I found a guy selling a 07 GT Ruckus for $580 new, but the 08 version might retail at 600 or so.

Is this a killer deal or just kinda so-so?

I know, a dumb question. I've got a build Steelhead, but I could probably get close to 350 for that, and have been eying cheap new DJ/Urban specific bikes...


----------



## BikeSATORI (Mar 20, 2004)

I know I've always had a soft spot for this years ruckus UF24, and even pondered picking one up awhile back.... I usually don't like complete bikes in this genre so much, and really like building my own, but the UF24 just had so much bang for the buck.
But, I really don't know a whole lot about the 26" susp. fork version. To me, that looks like a decent deal, but nothing really killer.
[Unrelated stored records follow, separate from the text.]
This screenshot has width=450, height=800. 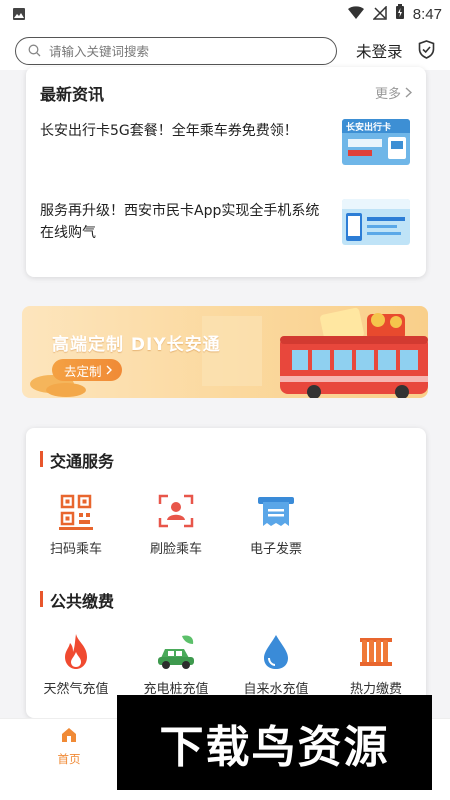 What do you see at coordinates (376, 222) in the screenshot?
I see `news-thumb-app` at bounding box center [376, 222].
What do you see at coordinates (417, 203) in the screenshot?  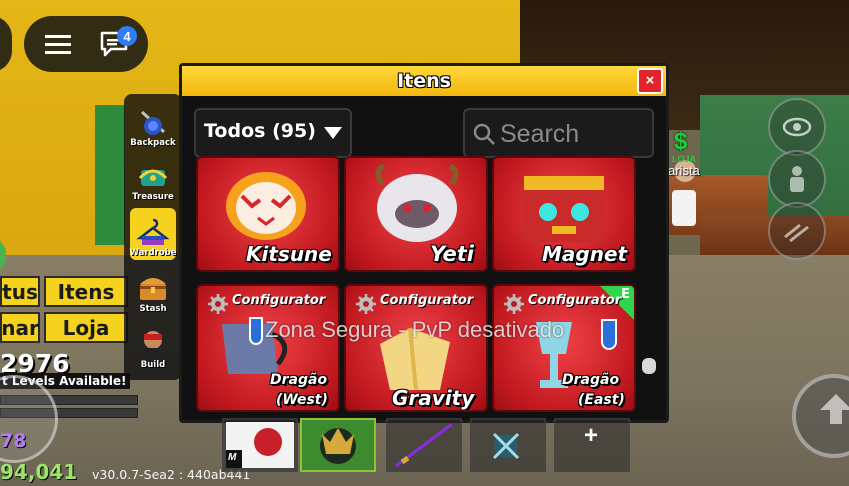 I see `yeti-fruit-icon` at bounding box center [417, 203].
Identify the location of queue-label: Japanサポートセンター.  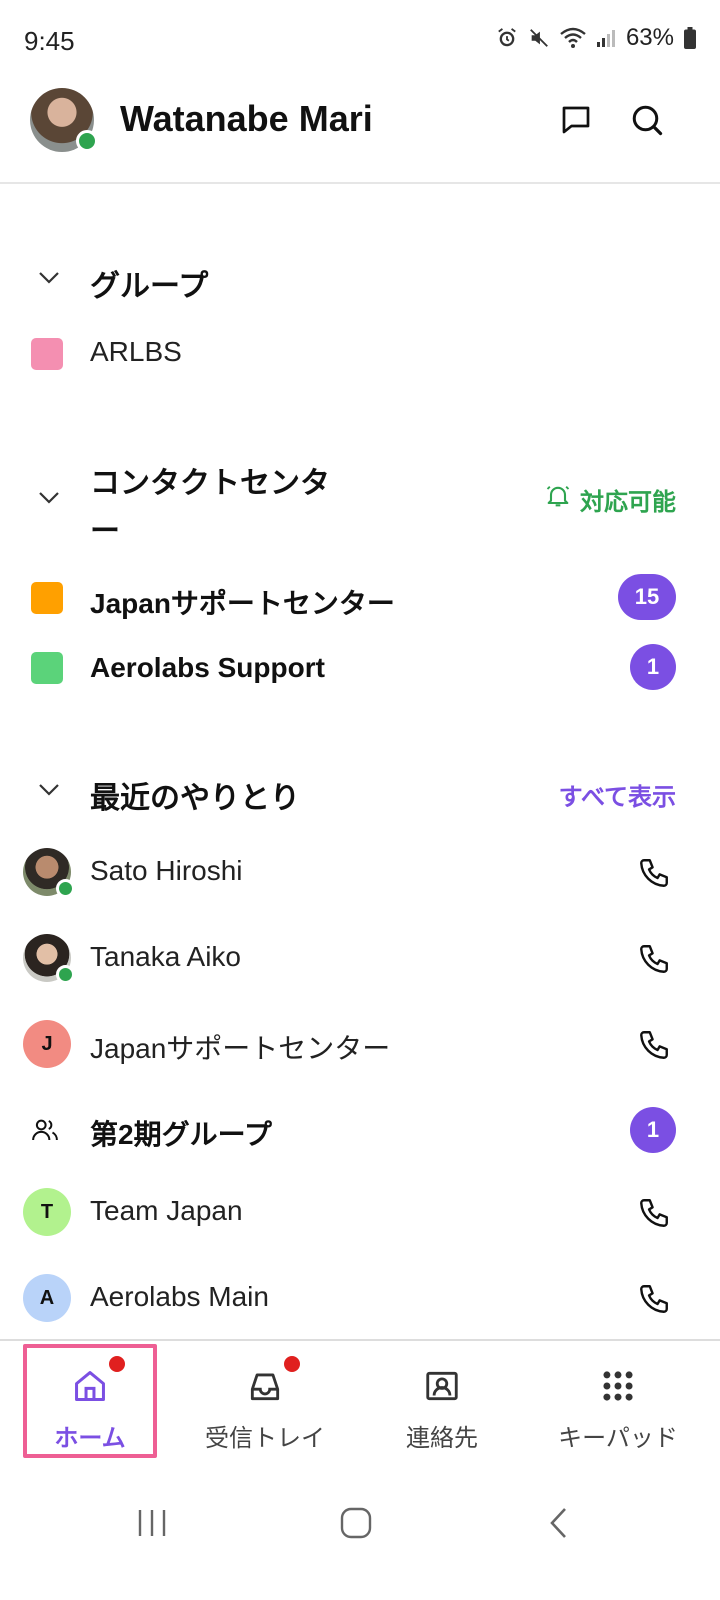
(242, 604).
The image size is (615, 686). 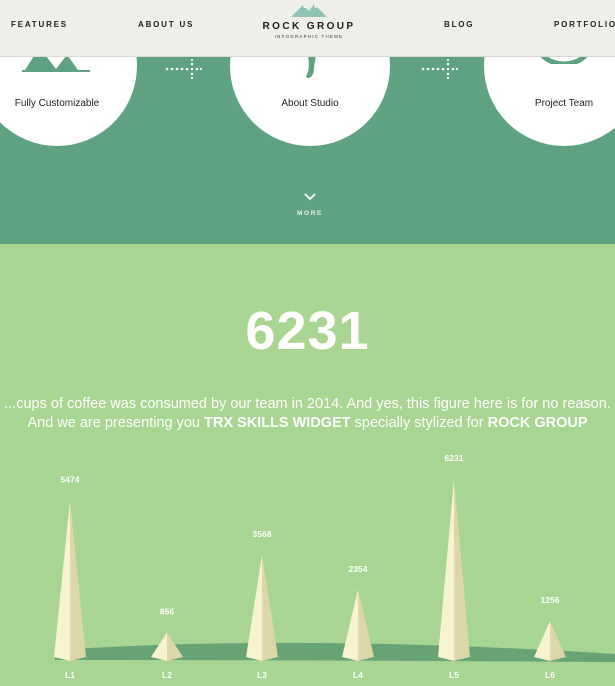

I'd put money down that it would have better geometry than your steelhead though.


----------



## -.---.- (Jun 15, 2007)

the 08 is 649... I've been looking at that bike too for a long time and it's still hot to me but yeah I think you could get something better over...ebay or whatever...for the same price.

The sun Duro D's are actualy pretty good.
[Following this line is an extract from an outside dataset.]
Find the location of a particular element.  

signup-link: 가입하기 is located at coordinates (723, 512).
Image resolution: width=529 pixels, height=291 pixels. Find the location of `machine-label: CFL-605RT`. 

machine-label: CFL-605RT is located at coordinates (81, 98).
I'd buy over eBay or pinkbike (pinkbike = only if your seller is local...lots of ******** up there...)

What are your steelhead specs? like parts?


----------



## PaintPeelinPbody (Feb 3, 2004)

05 Steelhead XL Frame
04 Marzocchi FR2
XT Hubs w/ Ryhno Lite XL's
Truvativ cranks with bashring (SS)
Hayes HFX9 rear brake
Deity bars and stem.


----------



## sittingduck (Apr 26, 2005)

I've heard the GT frame is very heavy. I wonder if this is true, or sitll the case?


----------



## 97 ATX 2.0L (Jun 29, 2006)

sittingduck said:


> I've heard the GT frame is very heavy. I wonder if this is true, or sitll the case?
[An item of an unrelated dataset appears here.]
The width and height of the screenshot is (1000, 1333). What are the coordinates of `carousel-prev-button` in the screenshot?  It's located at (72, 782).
Theyre not too bad, I had mine down below 30 lbs with just a Kona rigid jump fork, Krads, mostly stock besides that. I bought an 07 that was a very abused only had to replace the bottom bracket. The stock parts arent bad. I liked the cranks quite a bit. My brother who rides it now prefers it to his STP.

Mostly stock:


----------



## bbaction (Jan 29, 2007)

BikeSATORI said:


> I know I've always had a soft spot for this years ruckus UF24, and even pondered picking one up awhile back.... I usually don't like complete bikes in this genre so much, and really like building my own, but the UF24 just had so much bang for the buck.
> But, I really don't know a whole lot about the 26" susp. fork version. To me, that looks like a decent deal, but nothing really killer. I'd put money down that it would have better geometry than your steelhead though.


Can you buy a UF24, because all the places ive looked say the have been discontinued. The 24 would deffinatly be a worthy GT for the muny espically becuase it has like a frame that is compairable to the USB molly...well heavier but still nice. But im not too sure about the 26" version it doesnt look too bad to me.


----------



## XSL_WiLL (Nov 2, 2004)

I hooked up my buddy with a UF24. It's definitely a fun ride.


----------



## Axis (Mar 11, 2004)

XSL_WiLL said:


> I hooked up my buddy with a UF24. It's definitely a fun ride.


Agreed. I have a molly and putting the two bikes next to each other the framers are very similar.

I have no proof to back this up but I think it is a copy and raysmtb had them last year as demos so I rode them often. The molly is hands down a way better frame but the uf24 is nice especially for the money.


----------



## Axis (Mar 11, 2004)

Ya know the guys from njdirt.com were at rays this weekend. One of the guys was riding the uf24 and was killing it.


----------